3. Robustness: The approach successfully adapts the model to new domains while preserving the cross-modal alignment between the speech encoder and the LLM, avoiding the catastrophic forgetting seen in standard fine-tuning.

4. Experimental Results

The method was evaluated on two datasets: DefinedAI (customer-agent calls) and SlideSpeech (conference videos), across three scenarios:

• In-Domain Adaptation (DefinedAI):

  • Target domains: Banking and Insurance (same as source).
  • Result: The text-only adapted model achieved a Word Error Rate (WER) of 10.11% (Banking) and 8.71% (Insurance), nearly matching the performance of the ideal "audio-adapted" model (9.92% and 7.92%).
  • Improvement: Up to 22.1% relative improvement over the base model, outperforming state-of-the-art baselines (Fang et al. and Ma et al.).

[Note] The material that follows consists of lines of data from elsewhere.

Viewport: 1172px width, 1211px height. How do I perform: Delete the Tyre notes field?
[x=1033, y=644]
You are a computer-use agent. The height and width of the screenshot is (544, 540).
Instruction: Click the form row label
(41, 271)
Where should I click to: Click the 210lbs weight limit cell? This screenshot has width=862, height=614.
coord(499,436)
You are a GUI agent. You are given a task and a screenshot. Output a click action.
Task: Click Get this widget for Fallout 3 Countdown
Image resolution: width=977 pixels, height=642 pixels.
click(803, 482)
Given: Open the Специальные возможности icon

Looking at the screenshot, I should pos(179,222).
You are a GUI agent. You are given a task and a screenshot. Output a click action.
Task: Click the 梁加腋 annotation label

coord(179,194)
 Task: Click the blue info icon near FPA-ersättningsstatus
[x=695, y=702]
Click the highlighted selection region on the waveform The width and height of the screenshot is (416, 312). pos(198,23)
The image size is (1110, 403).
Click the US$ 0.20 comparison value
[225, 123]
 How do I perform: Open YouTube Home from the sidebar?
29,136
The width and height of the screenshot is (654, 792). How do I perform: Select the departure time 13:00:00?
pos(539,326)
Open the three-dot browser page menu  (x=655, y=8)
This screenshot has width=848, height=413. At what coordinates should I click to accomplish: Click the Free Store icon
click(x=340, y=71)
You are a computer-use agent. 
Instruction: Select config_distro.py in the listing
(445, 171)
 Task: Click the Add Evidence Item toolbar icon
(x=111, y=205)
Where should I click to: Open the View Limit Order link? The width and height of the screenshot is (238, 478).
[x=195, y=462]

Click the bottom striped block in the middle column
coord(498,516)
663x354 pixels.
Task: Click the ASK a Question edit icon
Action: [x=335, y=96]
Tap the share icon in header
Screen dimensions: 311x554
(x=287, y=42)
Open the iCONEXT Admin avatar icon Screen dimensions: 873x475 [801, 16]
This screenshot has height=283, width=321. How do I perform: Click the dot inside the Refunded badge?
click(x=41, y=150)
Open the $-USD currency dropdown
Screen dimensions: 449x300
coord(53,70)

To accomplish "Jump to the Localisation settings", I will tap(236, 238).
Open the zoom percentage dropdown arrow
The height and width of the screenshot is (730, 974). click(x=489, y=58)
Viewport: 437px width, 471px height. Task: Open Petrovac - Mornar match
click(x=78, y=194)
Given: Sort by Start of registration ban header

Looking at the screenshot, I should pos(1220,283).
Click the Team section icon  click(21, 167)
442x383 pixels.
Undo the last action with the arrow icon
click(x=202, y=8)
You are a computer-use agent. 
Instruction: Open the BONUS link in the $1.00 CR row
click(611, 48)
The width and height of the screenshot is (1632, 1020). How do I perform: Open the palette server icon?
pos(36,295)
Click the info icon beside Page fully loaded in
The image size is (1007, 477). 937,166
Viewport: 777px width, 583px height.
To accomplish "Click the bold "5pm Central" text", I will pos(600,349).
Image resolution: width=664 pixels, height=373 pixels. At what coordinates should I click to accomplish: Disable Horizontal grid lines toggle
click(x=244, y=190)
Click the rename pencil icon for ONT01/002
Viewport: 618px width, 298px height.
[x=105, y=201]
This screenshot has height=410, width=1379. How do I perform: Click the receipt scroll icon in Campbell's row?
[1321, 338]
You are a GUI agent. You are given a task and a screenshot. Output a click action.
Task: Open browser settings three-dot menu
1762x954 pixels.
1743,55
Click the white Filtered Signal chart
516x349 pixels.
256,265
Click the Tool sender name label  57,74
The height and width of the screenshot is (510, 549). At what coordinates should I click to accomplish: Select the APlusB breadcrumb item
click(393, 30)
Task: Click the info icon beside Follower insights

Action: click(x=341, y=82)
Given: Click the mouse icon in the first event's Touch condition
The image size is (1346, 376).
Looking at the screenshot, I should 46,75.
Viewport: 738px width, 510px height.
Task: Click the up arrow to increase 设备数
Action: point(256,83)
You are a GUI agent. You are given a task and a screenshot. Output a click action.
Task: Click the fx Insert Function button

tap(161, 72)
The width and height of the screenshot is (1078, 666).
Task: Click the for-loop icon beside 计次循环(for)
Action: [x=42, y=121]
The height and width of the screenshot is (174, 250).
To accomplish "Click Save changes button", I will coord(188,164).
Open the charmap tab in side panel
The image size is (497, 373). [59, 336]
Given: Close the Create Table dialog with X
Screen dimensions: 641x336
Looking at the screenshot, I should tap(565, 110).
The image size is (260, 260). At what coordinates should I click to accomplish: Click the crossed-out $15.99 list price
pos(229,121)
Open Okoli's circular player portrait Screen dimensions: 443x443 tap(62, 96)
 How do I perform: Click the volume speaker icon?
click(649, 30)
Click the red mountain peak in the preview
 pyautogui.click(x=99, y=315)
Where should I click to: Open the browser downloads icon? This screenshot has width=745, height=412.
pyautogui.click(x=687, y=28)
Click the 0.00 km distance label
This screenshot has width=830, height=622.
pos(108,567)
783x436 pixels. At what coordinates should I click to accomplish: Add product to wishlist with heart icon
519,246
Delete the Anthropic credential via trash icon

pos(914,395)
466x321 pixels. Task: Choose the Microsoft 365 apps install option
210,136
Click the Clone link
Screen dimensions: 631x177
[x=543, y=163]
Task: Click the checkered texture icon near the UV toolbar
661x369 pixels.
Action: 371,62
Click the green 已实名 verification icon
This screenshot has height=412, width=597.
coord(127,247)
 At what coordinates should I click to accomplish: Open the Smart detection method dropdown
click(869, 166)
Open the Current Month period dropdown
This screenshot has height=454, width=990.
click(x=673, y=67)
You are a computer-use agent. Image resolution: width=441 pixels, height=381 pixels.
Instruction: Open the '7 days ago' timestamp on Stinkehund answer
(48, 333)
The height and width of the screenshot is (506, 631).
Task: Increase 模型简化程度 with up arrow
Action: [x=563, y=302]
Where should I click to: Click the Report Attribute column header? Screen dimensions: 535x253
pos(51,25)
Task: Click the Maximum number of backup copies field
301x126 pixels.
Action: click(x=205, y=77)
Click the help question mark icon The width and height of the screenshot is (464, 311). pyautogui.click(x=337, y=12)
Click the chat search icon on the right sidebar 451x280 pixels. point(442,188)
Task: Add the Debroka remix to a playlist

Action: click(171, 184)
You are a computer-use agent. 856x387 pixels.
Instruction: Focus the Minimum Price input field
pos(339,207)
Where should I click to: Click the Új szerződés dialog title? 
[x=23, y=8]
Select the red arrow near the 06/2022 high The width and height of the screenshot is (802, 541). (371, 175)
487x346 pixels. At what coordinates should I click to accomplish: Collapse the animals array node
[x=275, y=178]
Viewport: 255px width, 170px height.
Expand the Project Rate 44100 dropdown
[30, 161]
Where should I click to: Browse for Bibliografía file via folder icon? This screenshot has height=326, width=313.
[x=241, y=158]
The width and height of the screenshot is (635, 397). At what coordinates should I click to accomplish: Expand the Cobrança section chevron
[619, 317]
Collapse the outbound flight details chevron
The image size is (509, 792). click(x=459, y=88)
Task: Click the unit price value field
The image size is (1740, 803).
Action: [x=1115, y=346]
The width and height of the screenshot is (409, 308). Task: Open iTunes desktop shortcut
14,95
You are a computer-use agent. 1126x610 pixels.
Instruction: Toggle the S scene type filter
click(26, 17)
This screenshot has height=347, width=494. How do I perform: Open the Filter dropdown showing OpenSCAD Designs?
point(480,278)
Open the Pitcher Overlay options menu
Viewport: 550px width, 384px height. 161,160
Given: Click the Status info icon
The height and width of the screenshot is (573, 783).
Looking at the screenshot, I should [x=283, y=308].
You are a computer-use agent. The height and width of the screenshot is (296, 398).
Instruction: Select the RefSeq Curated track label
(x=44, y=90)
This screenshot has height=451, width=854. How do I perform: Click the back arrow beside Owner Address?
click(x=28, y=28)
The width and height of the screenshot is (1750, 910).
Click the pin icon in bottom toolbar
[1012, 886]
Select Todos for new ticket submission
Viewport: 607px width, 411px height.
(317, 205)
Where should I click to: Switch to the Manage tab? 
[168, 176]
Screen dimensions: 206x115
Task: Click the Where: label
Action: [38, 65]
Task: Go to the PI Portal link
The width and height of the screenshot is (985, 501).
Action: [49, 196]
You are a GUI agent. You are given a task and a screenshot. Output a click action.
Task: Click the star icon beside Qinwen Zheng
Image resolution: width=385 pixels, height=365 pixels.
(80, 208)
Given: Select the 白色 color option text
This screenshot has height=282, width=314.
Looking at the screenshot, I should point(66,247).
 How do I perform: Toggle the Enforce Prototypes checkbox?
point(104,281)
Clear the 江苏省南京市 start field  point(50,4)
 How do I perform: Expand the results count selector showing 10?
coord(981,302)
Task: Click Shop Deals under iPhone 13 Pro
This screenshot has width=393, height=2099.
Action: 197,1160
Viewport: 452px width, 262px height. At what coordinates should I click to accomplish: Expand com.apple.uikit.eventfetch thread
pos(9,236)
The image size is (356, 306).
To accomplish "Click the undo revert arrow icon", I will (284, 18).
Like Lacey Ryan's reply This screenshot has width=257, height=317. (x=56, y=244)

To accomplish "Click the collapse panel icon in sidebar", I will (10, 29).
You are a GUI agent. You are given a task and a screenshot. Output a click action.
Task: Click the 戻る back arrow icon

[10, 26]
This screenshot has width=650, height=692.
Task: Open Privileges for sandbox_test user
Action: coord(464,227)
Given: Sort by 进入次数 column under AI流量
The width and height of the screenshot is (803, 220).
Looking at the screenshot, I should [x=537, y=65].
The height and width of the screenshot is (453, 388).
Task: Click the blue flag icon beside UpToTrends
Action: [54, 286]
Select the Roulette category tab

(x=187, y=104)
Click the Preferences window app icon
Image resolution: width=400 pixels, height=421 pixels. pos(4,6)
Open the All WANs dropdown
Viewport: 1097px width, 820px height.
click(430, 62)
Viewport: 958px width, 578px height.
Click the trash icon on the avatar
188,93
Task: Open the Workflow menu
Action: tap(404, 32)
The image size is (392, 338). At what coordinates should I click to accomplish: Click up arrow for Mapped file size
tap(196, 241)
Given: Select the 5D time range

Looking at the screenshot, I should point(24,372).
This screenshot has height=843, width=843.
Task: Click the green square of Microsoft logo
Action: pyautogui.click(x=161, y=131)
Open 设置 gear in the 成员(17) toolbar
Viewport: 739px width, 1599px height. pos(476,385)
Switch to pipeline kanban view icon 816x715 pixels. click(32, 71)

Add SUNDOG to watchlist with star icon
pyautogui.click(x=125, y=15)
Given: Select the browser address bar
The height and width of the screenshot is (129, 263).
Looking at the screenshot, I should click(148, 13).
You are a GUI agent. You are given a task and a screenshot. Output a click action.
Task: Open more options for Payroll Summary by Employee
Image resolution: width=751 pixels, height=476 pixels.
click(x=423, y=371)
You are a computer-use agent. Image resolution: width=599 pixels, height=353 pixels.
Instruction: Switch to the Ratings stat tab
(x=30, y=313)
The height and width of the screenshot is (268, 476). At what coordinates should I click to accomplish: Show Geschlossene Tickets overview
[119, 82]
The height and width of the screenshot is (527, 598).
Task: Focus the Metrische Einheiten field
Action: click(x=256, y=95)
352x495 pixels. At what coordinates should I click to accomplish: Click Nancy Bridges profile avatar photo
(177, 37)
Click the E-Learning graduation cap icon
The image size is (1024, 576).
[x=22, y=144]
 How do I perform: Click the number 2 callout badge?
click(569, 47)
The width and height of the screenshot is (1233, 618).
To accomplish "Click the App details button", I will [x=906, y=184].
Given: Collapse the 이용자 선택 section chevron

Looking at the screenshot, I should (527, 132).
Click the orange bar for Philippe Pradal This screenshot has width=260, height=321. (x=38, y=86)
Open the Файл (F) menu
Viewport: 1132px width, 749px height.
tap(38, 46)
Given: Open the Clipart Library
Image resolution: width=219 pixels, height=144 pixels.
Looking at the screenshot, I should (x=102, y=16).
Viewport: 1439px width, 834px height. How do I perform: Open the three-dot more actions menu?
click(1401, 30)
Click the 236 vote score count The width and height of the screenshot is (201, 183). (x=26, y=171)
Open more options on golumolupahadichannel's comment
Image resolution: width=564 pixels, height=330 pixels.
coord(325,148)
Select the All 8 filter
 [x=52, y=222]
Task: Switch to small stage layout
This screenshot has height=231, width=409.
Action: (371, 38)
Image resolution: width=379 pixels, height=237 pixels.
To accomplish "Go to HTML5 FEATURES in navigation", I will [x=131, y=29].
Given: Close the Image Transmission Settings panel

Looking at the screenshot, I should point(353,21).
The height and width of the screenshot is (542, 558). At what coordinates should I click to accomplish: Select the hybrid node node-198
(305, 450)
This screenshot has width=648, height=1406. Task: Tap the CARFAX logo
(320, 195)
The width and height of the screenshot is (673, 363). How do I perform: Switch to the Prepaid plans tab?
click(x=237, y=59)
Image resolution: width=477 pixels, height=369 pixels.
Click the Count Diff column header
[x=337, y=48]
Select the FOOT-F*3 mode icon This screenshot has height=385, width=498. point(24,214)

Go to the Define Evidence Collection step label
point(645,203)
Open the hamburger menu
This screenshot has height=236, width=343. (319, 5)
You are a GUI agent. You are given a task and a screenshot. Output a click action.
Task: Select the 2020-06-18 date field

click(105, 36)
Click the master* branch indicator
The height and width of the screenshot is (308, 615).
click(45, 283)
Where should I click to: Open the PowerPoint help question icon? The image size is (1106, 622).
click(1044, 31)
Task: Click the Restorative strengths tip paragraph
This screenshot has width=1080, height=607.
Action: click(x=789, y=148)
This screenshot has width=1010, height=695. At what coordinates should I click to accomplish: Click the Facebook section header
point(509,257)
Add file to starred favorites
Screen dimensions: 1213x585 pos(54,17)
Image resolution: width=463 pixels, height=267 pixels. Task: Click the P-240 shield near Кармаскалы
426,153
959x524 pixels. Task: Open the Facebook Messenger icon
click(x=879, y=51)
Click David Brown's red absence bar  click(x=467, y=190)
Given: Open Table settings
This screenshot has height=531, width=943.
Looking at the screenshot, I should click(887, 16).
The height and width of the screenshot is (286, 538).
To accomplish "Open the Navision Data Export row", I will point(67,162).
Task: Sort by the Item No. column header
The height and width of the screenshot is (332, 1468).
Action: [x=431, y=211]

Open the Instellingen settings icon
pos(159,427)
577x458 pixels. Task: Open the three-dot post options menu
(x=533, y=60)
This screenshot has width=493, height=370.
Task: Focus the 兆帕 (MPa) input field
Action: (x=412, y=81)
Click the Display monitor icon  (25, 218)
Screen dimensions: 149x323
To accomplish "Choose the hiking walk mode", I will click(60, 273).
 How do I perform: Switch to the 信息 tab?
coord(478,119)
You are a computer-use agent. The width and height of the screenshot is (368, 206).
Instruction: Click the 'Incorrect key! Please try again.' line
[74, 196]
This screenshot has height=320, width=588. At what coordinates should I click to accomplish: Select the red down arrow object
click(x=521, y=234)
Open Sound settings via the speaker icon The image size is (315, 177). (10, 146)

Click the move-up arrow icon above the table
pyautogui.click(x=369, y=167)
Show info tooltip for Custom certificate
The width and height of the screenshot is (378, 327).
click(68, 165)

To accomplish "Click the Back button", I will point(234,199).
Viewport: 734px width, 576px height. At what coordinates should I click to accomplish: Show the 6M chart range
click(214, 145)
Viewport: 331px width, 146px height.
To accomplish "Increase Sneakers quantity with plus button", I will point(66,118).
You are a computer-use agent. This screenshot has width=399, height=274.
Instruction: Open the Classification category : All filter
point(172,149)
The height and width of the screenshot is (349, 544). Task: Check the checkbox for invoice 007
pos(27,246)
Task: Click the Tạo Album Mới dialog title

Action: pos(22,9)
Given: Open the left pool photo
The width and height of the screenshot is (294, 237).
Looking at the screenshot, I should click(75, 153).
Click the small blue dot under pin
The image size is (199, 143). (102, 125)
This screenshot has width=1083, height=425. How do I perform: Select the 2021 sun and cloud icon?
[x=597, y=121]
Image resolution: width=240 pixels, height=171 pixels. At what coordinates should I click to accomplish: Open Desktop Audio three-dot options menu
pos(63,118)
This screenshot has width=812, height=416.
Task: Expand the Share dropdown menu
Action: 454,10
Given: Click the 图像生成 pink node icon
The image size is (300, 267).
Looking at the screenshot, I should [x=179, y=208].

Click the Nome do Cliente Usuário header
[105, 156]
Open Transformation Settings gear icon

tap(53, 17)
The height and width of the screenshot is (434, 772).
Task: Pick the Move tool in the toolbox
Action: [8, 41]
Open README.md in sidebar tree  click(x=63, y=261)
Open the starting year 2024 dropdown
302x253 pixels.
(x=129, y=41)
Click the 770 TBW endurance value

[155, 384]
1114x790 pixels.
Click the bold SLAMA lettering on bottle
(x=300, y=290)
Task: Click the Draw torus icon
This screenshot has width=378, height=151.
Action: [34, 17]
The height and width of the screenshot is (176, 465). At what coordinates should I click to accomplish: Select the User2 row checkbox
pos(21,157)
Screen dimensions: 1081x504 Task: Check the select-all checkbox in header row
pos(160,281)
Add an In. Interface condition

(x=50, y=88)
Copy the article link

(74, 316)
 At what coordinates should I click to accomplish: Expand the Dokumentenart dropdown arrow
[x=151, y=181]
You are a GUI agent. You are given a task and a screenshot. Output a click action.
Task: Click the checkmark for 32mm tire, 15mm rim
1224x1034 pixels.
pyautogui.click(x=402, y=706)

• Out-of-Domain Adaptation (SlideSpeech):

  • Target domains: Agriculture, Animation, Musical Instruments (different from source: Life, Talent, English).
  • Result: Consistent WER improvements were observed (e.g., 6.3% relative improvement in Animation), demonstrating the model's ability to learn domain-specific lexicons from text alone.

• Cross-Domain Adaptation (DefinedAI $\to$ SlideSpeech):

  • Bridging different domains with different acoustic characteristics.
  • Result: The method significantly reduced the linguistic gap, outperforming other text-only baselines and achieving performance comparable to Ma et al. [18], though naturally lower than models with access to target audio.

Ablation Studies:

• Removing the audio component ($\sigma_a$) caused catastrophic forgetting (WER spike).
• Using unperturbed text (Echo strategy) was less effective than using noisy text, confirming that the denoising formulation is critical for learning domain patterns.

5. Significance

• Scalability: This method enables the deployment of high-performance ASR systems in new domains where only text data is available, removing the bottleneck of expensive audio transcription.
• Efficiency: It offers a parameter-efficient solution that does not require retraining the projector or adding new parameters, making it easy to integrate into existing LLM-based ASR pipelines.
• Performance: It sets a new state-of-the-art for text-only adaptation, proving that LLMs can effectively adapt to new linguistic domains by treating the adaptation process as a reconstruction/denoising problem rather than simple next-token prediction.

In summary, the paper demonstrates that by framing adaptation as a denoising task and carefully mixing source audio, projector-simulated noise, and synthetic target noise, LLM-based ASR systems can effectively learn new domains using text-only data without sacrificing their core speech recognition capabilities.